▶ [Exercise] Return each entry below exactly. Skip the images.

Stored data:
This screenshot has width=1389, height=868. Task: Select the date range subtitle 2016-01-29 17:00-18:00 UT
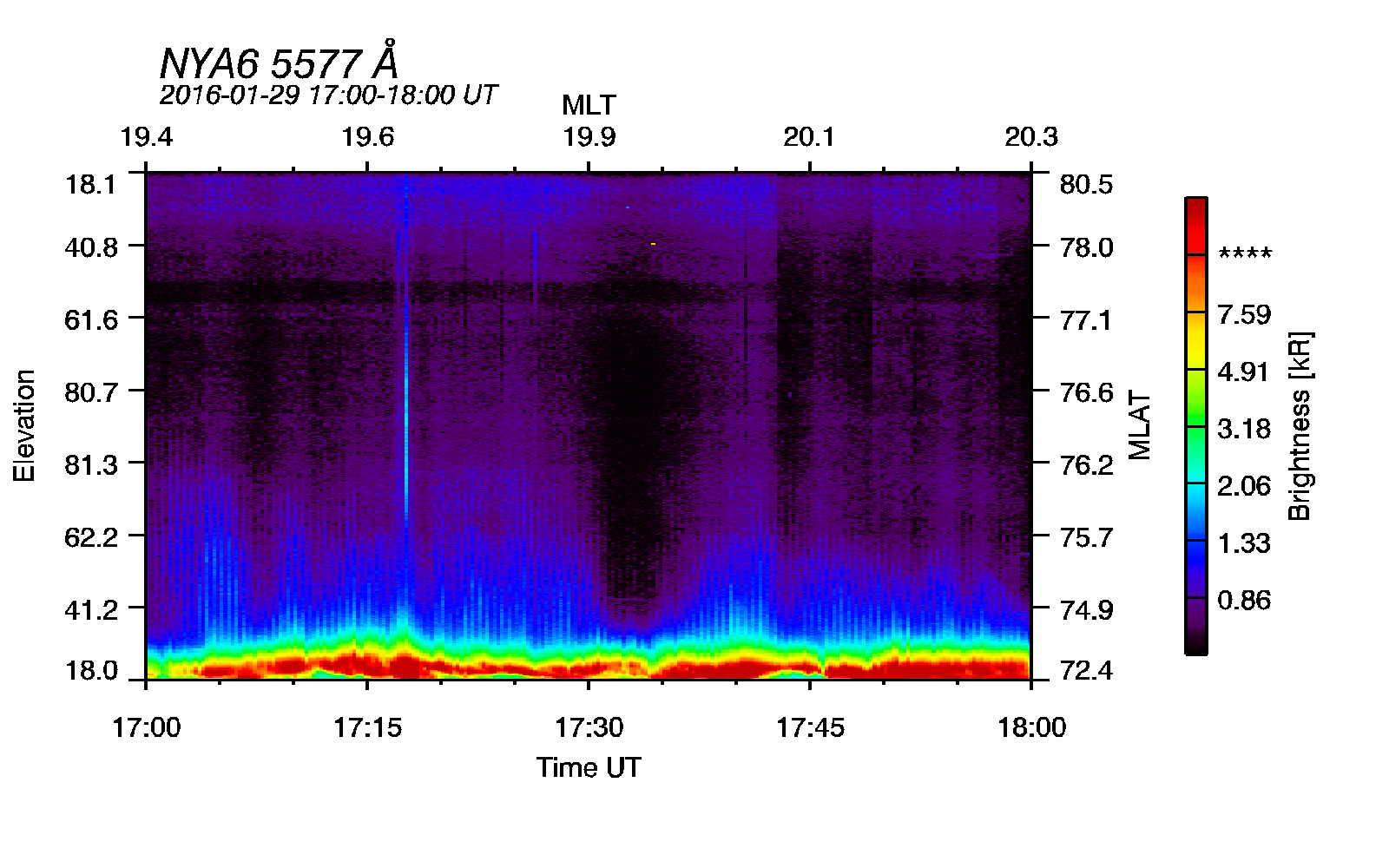328,95
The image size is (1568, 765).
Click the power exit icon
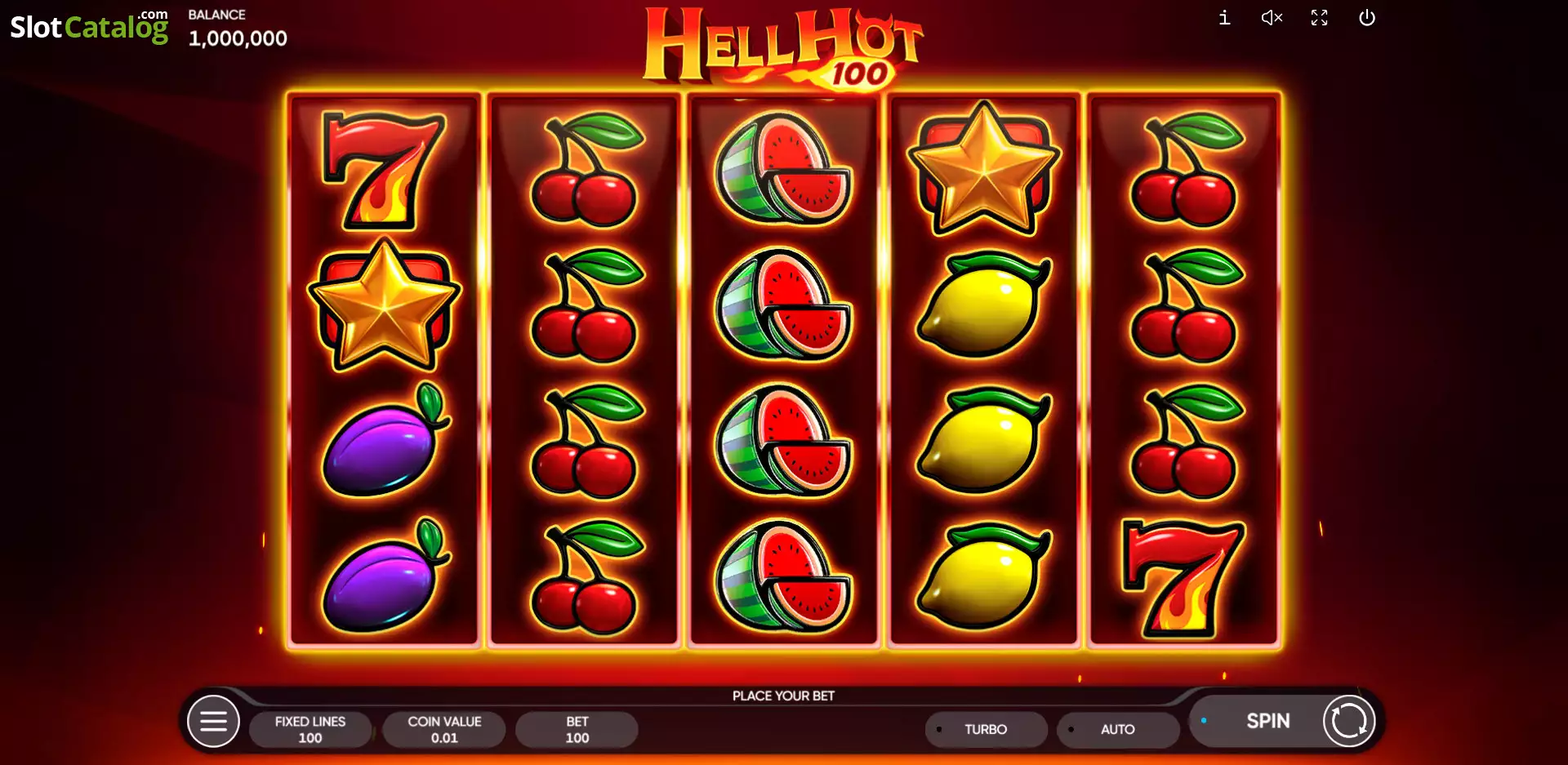pyautogui.click(x=1366, y=17)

▶ [Result of this exercise]
This screenshot has width=1389, height=868. Task: Select the date range subtitle 2016-01-29 17:00-18:00 UT
328,95
The image size is (1568, 765).
Click the power exit icon
pyautogui.click(x=1366, y=17)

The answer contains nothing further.